Complete Step By Step Answer:
In order to calculate the total pressure of the container, we can use the ideal gas law $ \left( PV=nRT \right) $ we have to find the total pressure $ (P) $ of the container. Hence, it is necessary that we find the total number of moles in the container. So, we have to find the number of moles of both hydrogen and oxygen and then add them to get the total number of moles in the container. For calculating the number of moles of hydrogen and oxygen, we can use the equation: $ Number(mole)=\dfrac{GivenMass}{MolarMass}. $
Use the ideal gas law. We are given the pressure, the temperature and the volume.
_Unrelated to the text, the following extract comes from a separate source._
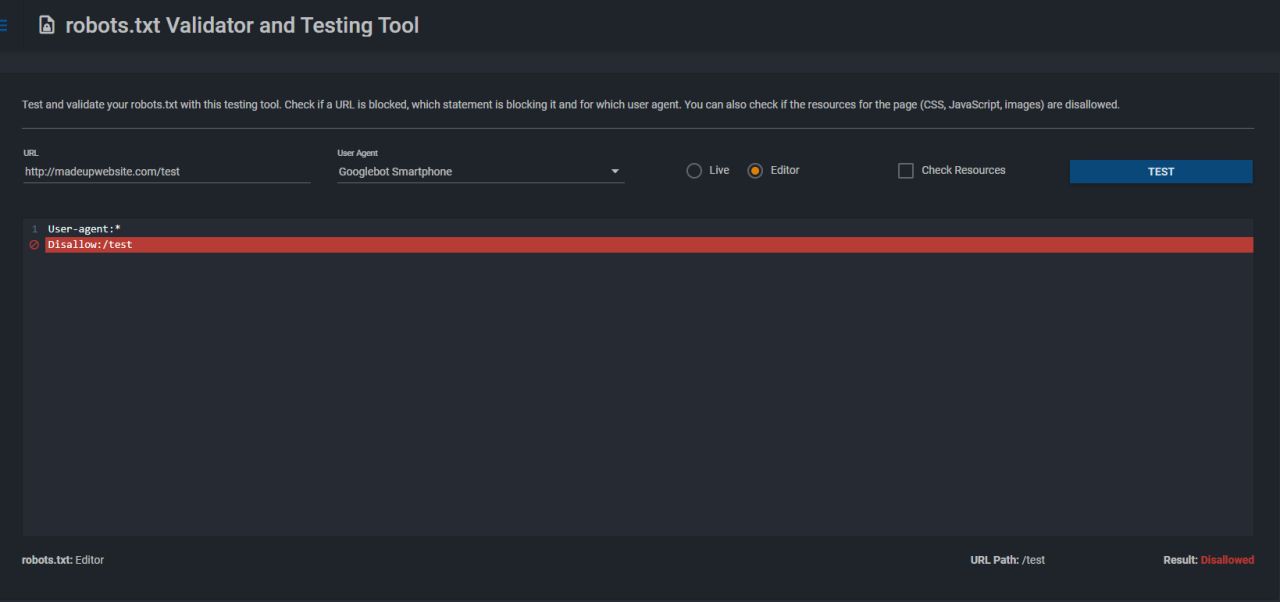
Task: Click the robots.txt Validator and Testing Tool heading
Action: (x=242, y=26)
The gas constant will be $ 62.36, $ $ \left( PV=nRT \right) $ we're looking for n, the number of moles in the sample. Note that;
 $ {{23}^{o}}C=23+273=296K. $
Now we have, $ (20L)(86mmHg)=n(62.36mmHgL\cdot {{k}^{-1}}mo{{l}^{-1}})\left( 296K \right) $
 $ \Rightarrow n=0.949~mol $
We know that $ Number(mole)=\dfrac{GivenMass}{MolarMass}. $
It can be re-written as; $ MolarMass=\dfrac{GivenMass}{Number(mole)}. $
And that the molar mass of oxygen is $ 32.00g\cdot mo{{l}^{-1}} $ we can solve for the number of grams in the sample.
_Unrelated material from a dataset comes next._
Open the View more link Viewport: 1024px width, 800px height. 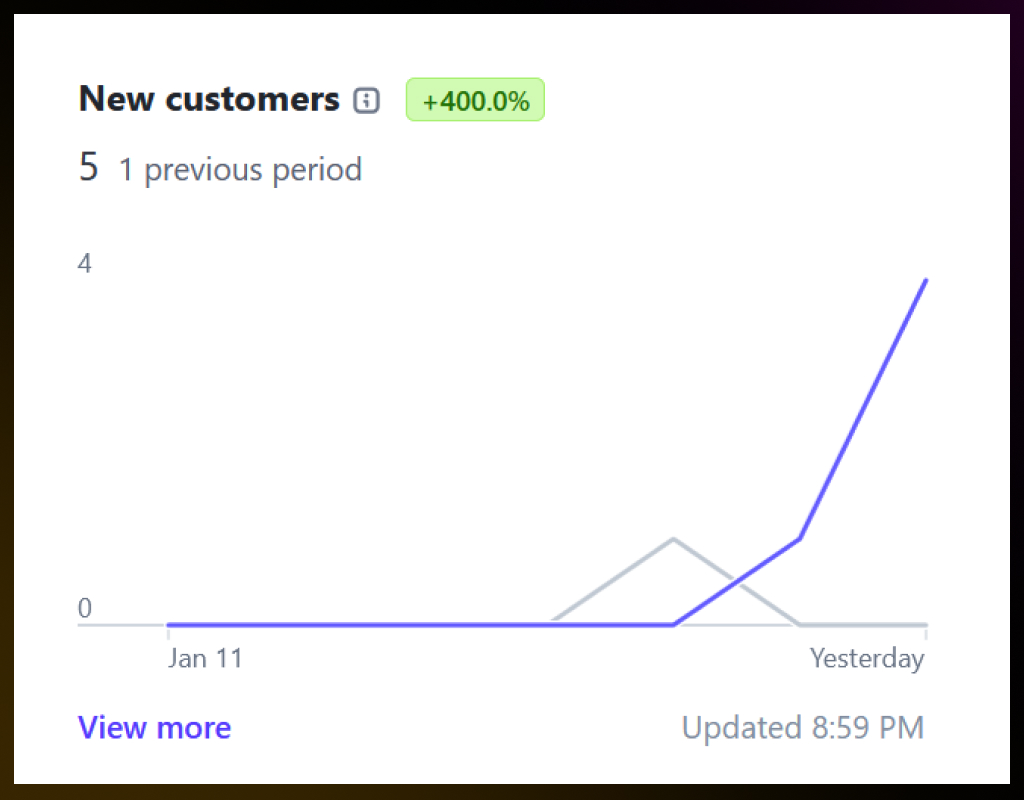click(154, 727)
 $ \Rightarrow g=\left( 32g\cdot mo{{l}^{-1}} \right)\times \left( 0.949mol \right) $
 $ \Rightarrow g=30.4grams $
Therefore, $ 30.4 $ grams of oxygen are in the container if the gas has a pressure of $ 876mmHg $ at $ {{23}^{o}}C. $

Note :
Note that it is important that you convert the temperature from degree Celsius to kelvin. This is because the Kelvin scale is the SI unit of temperature. Using the value of zero degrees Celsius will give you the value of pressure to be zero, which is incorrect.